Brain magnetic resonance imaging, coronal T1-weighted contrast-enhanced sequences. A, Abnormal enhancement left posterior frontal and parietal leptomeningeal region with diffuse pachymeningeal enhancement. B, Diffuse pachymeningeal and leptomeningeal right and posterior frontal and anterior parietal enhancement with mild edema. C, Abnormal leptomeningeal enhancement over the superior portion of the right hemisphere with extension to the left frontal and parietal leptomeninges. D, Enhanced meningeal and dural thickening in the left hemisphere, maximal posterior Sylvian fissure. Subtle enhancement right hemisphere.
Corticosteroids remain the treatment of choice for initial and long-term treatment. In our study, improvement was based on clinical symptoms and radiographic improvement. Four of our patients were managed with corticosteroids alone. There were no differences in outcomes in patients receiving oral steroids versus intravenous. In contrast to other older studies in which cyclophosphamide was frequently used,24,25 rituximab was used in 4 of our cases with good results (likely due to greater awareness and availability). Other agents included methotrexate and azathioprine. In only one case, etanercept was used. There is a report of adalimumab possibly inducing RM.26 Patients 2, 6, and 14 were currently or previously treated with adalimumab, all with symptomatic and radiographic improvement with treatment. Although it is unclear whether adalimumab has a direct role in the development of RM, exposure to this medication should increase clinical suspicion.

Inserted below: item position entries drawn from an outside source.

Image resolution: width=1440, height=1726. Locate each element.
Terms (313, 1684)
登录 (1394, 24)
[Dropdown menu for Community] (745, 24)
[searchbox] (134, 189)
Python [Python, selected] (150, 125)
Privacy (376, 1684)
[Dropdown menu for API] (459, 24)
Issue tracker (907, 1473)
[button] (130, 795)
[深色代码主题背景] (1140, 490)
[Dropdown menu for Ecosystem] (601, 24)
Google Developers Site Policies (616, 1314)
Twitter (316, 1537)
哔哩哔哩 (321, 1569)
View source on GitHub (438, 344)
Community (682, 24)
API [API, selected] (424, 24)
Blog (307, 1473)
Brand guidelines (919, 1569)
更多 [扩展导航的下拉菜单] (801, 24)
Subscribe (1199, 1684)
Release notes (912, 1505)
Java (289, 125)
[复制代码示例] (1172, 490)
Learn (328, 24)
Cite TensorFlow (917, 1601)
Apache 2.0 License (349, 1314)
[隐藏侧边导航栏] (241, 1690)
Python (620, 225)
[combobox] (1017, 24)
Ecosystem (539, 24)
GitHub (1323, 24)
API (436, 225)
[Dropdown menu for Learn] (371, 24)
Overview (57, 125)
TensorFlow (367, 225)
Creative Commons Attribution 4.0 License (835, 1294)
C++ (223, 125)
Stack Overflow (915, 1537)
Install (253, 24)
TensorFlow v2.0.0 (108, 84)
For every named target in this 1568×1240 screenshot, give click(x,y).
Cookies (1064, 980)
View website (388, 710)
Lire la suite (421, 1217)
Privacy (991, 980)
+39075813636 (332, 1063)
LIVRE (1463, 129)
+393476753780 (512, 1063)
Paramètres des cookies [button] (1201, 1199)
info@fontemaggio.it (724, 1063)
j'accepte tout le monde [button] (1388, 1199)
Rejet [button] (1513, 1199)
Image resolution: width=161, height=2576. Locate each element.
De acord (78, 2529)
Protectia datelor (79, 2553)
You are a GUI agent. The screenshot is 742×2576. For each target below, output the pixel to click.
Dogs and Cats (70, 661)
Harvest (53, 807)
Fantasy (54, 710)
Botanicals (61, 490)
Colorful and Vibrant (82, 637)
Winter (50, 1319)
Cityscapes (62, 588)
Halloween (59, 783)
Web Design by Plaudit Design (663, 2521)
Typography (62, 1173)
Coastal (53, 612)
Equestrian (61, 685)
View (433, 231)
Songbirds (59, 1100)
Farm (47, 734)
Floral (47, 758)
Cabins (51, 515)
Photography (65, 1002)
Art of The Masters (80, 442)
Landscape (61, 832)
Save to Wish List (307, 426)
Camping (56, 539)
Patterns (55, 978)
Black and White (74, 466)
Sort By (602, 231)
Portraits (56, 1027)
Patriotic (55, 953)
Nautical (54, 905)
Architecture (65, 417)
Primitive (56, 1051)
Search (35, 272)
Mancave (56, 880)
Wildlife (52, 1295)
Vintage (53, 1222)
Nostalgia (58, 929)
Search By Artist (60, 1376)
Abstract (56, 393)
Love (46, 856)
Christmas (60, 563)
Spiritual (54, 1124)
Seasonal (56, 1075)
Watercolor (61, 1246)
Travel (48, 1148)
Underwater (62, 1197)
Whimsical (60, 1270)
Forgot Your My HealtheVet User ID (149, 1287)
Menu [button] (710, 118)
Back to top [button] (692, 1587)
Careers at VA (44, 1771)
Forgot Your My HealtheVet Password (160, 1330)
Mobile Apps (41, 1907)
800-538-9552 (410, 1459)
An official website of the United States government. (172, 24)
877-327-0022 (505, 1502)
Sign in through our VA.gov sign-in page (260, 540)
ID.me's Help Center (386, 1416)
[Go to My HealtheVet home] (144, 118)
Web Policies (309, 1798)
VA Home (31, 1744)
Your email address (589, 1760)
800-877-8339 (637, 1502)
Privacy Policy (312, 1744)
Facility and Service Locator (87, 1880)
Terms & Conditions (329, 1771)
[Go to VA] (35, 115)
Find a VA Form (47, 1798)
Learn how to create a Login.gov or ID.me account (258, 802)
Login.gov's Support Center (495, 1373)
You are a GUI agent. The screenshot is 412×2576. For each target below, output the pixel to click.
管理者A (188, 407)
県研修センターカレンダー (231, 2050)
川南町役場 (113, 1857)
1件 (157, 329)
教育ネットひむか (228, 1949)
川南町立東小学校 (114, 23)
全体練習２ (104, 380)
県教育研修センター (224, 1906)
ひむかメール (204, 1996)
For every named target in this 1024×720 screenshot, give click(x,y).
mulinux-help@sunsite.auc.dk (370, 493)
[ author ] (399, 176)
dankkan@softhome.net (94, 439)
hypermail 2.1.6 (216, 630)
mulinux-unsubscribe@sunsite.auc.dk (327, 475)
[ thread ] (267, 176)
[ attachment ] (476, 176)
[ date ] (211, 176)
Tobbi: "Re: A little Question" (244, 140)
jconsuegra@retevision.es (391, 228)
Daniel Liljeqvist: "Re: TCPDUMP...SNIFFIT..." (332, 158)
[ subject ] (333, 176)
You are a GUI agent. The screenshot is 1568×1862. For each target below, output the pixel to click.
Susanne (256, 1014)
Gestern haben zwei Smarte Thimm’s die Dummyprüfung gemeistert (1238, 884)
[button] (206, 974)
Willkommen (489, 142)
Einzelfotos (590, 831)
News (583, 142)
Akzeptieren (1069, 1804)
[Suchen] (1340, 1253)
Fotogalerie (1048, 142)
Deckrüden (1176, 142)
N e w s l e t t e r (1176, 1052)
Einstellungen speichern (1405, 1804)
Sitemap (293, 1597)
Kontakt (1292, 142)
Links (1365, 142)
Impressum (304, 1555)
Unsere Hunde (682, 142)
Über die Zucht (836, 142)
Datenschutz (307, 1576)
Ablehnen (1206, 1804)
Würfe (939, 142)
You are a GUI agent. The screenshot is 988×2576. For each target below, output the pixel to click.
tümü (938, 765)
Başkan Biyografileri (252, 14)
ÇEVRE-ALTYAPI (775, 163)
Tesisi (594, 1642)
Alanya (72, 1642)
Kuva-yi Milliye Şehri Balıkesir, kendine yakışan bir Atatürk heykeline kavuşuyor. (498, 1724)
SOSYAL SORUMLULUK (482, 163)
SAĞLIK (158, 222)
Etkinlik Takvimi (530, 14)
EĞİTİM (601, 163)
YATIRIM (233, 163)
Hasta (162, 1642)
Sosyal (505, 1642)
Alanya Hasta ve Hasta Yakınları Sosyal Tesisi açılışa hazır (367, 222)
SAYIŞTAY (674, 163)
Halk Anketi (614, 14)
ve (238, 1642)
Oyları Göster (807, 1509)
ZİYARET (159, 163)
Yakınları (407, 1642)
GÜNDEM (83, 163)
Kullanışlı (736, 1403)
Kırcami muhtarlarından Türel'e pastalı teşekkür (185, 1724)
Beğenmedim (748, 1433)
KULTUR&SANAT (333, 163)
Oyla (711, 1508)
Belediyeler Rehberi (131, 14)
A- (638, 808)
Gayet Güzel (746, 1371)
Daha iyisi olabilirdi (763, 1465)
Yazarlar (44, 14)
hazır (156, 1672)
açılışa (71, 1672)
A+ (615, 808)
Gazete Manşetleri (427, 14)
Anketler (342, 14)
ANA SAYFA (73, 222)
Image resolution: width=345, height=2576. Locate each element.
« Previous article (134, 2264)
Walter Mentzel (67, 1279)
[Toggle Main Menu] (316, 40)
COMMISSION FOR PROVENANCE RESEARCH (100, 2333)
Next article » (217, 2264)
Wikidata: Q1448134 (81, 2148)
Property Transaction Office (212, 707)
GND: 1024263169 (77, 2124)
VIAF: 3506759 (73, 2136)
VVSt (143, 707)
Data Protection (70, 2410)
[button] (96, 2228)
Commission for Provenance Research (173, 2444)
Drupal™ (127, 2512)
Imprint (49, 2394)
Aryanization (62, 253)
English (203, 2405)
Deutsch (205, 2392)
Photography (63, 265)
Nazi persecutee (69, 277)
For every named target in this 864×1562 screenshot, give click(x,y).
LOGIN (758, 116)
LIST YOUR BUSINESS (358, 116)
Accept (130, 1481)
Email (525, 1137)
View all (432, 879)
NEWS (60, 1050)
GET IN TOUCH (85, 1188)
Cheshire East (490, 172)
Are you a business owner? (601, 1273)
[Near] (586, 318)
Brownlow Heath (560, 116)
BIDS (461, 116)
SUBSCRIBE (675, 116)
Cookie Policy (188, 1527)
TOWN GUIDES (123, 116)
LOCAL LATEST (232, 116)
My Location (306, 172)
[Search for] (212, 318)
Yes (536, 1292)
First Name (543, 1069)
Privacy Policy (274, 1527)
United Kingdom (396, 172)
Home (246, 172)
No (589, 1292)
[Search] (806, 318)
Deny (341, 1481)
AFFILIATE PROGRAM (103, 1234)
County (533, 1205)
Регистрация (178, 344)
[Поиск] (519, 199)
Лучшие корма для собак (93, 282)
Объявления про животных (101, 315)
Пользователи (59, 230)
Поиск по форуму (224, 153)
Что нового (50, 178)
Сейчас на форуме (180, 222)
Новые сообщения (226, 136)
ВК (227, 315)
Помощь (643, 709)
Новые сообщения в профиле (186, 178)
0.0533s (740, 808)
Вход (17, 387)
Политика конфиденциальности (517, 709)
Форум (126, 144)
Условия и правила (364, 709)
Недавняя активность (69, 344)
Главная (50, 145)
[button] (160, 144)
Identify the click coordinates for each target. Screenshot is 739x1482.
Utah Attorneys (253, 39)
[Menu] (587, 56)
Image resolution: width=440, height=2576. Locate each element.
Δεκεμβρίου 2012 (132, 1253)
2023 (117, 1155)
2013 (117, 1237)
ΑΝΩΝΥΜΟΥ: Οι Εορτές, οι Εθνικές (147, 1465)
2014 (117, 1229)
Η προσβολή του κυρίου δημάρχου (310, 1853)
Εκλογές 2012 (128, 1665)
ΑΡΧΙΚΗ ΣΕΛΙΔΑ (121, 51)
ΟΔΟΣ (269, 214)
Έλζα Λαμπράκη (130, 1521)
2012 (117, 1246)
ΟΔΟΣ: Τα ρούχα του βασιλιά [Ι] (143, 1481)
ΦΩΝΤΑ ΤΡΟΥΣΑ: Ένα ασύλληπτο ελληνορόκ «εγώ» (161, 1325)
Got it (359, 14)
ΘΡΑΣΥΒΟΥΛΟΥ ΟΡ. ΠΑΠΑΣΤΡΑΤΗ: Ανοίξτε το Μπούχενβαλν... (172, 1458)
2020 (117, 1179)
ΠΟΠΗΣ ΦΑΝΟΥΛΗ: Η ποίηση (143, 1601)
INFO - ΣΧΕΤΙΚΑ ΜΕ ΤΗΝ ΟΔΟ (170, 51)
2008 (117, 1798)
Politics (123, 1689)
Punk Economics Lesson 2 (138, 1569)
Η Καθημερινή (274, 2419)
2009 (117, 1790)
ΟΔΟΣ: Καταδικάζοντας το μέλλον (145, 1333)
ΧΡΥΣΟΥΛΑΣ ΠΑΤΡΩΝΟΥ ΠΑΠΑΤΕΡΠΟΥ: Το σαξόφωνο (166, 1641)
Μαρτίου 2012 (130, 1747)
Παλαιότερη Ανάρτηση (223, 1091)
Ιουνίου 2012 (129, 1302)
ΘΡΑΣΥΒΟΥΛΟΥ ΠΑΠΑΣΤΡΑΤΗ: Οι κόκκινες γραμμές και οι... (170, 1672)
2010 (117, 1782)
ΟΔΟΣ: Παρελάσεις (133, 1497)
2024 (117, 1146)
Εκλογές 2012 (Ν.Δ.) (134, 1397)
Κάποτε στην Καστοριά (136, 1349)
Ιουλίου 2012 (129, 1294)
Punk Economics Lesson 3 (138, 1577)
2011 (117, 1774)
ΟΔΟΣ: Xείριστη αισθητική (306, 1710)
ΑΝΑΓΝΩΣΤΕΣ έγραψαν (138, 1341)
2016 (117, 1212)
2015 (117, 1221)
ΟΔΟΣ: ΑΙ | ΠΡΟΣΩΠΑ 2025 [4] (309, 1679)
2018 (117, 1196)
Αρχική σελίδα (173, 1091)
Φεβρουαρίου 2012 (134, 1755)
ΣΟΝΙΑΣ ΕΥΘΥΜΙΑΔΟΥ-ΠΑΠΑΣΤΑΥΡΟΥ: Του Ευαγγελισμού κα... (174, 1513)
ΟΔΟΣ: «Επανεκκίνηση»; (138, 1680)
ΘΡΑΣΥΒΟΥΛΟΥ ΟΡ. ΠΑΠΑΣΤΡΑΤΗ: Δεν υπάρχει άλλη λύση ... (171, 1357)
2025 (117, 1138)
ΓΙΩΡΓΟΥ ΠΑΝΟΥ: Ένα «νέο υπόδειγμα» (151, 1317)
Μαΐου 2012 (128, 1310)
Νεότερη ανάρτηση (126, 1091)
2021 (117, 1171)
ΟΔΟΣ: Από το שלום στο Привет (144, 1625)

Limitations to this study include the retrospective design, small sample size, and that the diagnosis of some RM cases was based solely on expert clinical judgment. It is likely that cases were missed due to the rarity of this disease process and thus not diagnosed with RM. Also, suspect cases of meningitis of unknown etiology may at times truly represent RM, but patients are often lost to follow-up before identification of RA. Pathologic findings as demonstrated by our review are often nonspecific and should not result in reluctance to diagnose cases as RM. It is also possible that the process of RM is entirely independent of underlying RA and/or may represent a secondary autoimmune process, as may be suggested by the lack of association with underlying disease activity. On the other hand, the fact that it responds well to immunosuppressive treatment and in autopsy studies of RM, rheumatoid nodules have been identified lends credence to the likely association between the 2. Potential cases of IgG4 could have been missed as no cases in our review prior to 2016 tested specifically for IgG4 antibodies. This likely reflects the limited awareness and availability of testing for IgG4 disease, particularly in earlier cases. However, overall clinical picture of our patients, corresponding laboratory results and strong articular component argues against a primary IgG4 disease process in our patients.
Conclusions
This case series reviews serologic, CSF, radiologic, and meningeal biopsy findings in 14 patients diagnosed with RM at our institution. Based upon this review, we found that (1) meningeal biopsy had limited utility in providing definitive pathologic confirmation of RM in our patients, (2) a nonspecific meningeal biopsy did not appear to influence treatment or outcome relative to those who did not undergo biopsy, and (3) neuroradiologic features showed a frontoparietal predominance of gadolinium enhancement. Assuming that other causes of pachymeningitis have been excluded, we posit that biopsy should not delay treatment in clinically suspected cases as RM is highly responsive to immunosuppressive therapy.
Footnotes
Declaration of Conflicting Interests: The authors declared no potential conflicts of interest with respect to the research, authorship, and/or publication of this article.
Funding: The authors received no financial support for the research, authorship, and/or publication of this article.